On September 15th 19 years ago, a day that also marked Don Puglisi’s 56th birthday, two Cosa Nostra killers, Salvatore Grigoli and Gaspare Spatuzza, were waiting for the parish priest when he got back to his home in the evening. Spatuzza attracted his attention, while Grigoli shot him.

Known as The Hunter because of his good aim, Grigoli was arrested in June 1997 and is serving a series of life sentences. In prison he has repented his sins, found God and admitted to at least 46 killings. In an interview with Panorama magazine earlier this year, he recounted how Don Puglisi had smiled at him and said: “I have been expecting you.”

Pope Benedict XVI has now opted to beatify Don Puglisi. His decision, made public in June, represents arguably the church’s strongest anti-Mafia signal since John Paul’s tirade in Agrigento. Don Puglisi will be beatified next year as a martyr to the faith, someone killed in odio alla fede (out of hate for the faith). “The martyrdom of Don Puglisi throws some light on the murky world of the Mafia, on all its illegality,” commented the archbishop of Palermo, Paolo Romeo.

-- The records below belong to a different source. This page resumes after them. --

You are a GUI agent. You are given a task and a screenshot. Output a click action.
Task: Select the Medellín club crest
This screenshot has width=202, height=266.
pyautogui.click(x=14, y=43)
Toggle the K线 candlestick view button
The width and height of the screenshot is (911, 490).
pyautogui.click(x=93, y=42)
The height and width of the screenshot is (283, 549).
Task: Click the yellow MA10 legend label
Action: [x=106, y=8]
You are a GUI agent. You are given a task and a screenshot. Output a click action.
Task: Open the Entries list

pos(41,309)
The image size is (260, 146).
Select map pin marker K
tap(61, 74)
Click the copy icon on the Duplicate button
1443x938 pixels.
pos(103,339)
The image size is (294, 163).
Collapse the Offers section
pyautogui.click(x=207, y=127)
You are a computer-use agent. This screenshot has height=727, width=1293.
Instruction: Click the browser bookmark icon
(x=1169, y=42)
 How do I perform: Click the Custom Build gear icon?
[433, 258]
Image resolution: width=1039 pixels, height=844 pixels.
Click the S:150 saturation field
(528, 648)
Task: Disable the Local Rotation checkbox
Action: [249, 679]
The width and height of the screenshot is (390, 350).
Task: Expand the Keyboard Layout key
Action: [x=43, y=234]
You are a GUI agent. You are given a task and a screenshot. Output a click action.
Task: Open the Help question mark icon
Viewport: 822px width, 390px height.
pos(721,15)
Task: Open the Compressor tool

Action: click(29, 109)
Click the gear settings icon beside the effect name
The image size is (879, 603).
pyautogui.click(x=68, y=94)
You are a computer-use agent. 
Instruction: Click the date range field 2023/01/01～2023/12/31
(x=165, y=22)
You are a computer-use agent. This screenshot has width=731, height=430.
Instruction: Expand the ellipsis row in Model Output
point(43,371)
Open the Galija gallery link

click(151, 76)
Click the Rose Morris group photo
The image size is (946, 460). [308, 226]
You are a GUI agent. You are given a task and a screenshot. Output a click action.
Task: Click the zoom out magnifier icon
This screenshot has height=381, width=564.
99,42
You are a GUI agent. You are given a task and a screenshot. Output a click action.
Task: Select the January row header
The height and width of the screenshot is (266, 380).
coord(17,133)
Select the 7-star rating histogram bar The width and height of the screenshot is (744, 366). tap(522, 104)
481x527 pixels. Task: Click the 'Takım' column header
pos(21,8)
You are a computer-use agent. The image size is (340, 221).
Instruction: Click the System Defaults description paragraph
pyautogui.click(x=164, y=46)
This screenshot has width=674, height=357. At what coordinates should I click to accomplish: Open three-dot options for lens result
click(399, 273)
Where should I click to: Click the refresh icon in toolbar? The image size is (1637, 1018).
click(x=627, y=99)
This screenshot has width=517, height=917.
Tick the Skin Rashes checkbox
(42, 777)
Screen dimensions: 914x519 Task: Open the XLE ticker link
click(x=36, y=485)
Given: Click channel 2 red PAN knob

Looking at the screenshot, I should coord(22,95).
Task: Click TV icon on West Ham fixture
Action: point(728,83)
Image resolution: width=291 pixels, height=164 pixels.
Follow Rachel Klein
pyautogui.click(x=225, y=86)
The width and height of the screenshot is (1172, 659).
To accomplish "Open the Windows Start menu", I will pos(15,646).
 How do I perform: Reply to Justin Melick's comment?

Some would go further and suggest this beatification is a reminder that mafiosi are “automatically outside the church”, as defined by an Italian bishops’ document in 2009. But this is not Benedict’s message.

When the pope visited Pompeii, in the heart of a region dominated by the Neapolitan Mafia, the Camorra, in 2008, many were disappointed by his failure to make any public reference to organised crime. His visit came just shortly after reports that the Camorra had issued death threats against writer Roberto Saviano, author of Gomorrah, a hard-hitting analysis of the dirty dealings of the Camorra.

Elements of the Italian Catholic Church have historically had a complex, if not to say ambivalent relationship with organised crime, especially in those southern regions where various mafias have their roots.

’Ndrangheta godfathers like to meet at a shrine to the Madonna. Godfathers throughout Calabria and Sicily regularly take part in religious processions. Being on the run does not even interrupt the mafioso’s religious life.

Carmelite Sicilian priest Padre Mario Frittitta was arrested (later acquitted) in 1997 after he had heard the confession of fugitive godfather Pieto Algieri. He told German writer Petra Reski in her book The Honoured Society: “Jesus went to the sinners . . . so I went to them too.”

At least he acknowledged they were sinners. Cardinal Ernesto Ruffini, the prelate who ordained Don Pino Puglisi in 1960, tended to see Sicily’s communist party as a greater threat than the Mafia. Once asked about the Mafia by a reporter, he replied: “Mafia? Isn’t that some form of soap powder?”

The beatification of Don Puglisi might suggest that the “soap powder” era is far behind us.